◆ Try it
For this task, extract exactly the lines of the data below, from the line containing "Instruction: Click the" through the last one, with pictures left out.

[Stored records]
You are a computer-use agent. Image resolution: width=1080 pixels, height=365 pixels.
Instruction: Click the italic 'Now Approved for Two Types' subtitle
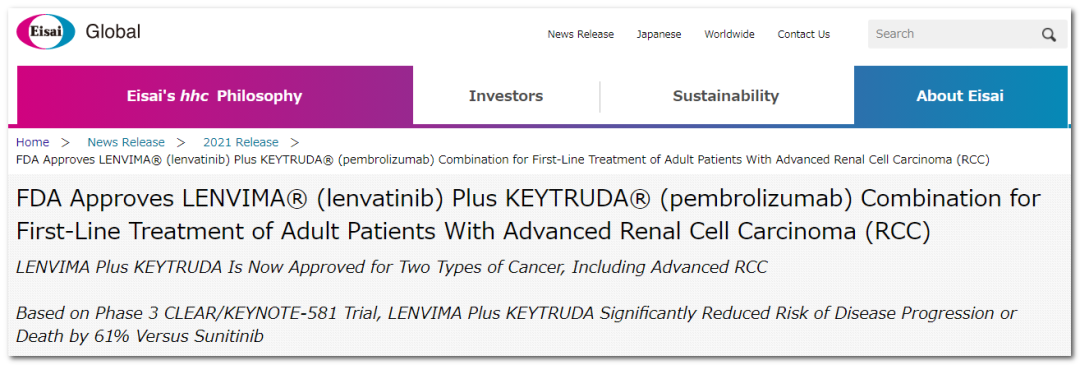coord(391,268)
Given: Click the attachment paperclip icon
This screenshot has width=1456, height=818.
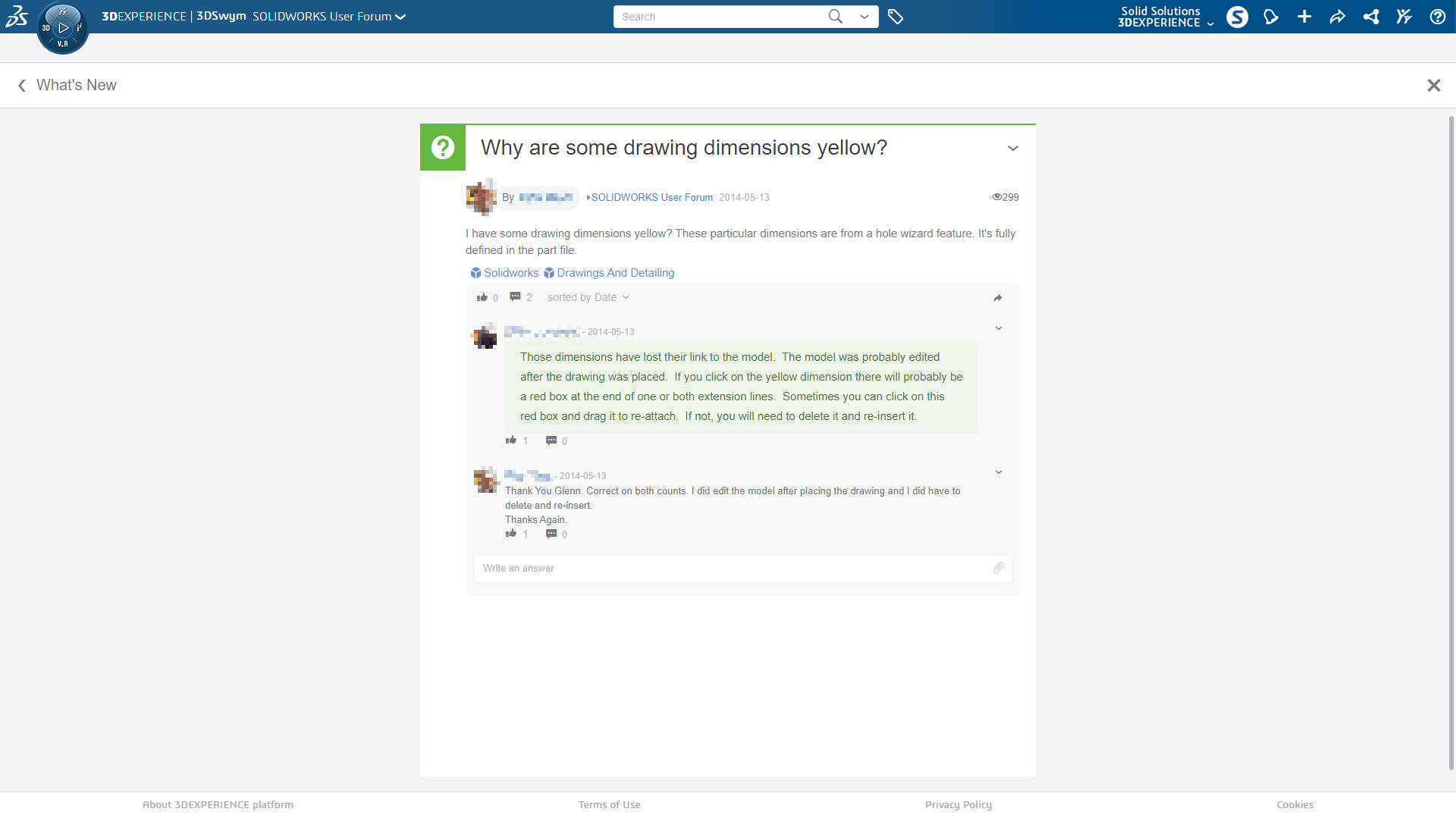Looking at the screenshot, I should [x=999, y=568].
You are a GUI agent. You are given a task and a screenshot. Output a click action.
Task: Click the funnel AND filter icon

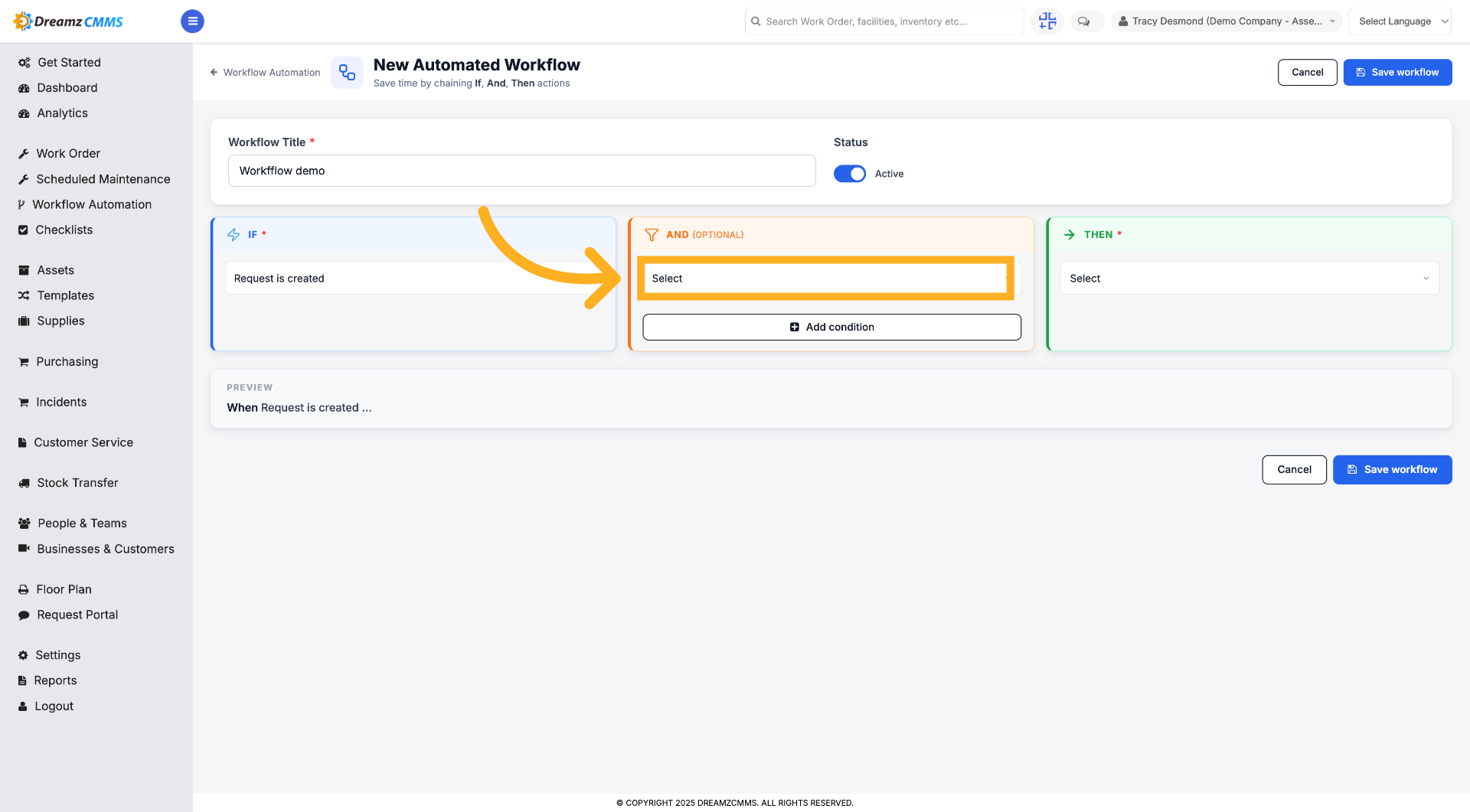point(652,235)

◆ Response box
Instruction: Click the italic 'Now Approved for Two Types' subtitle
coord(391,268)
Given: Click the attachment paperclip icon
This screenshot has width=1456, height=818.
Looking at the screenshot, I should [x=999, y=568].
You are a GUI agent. You are given a task and a screenshot. Output a click action.
Task: Click the funnel AND filter icon

point(652,235)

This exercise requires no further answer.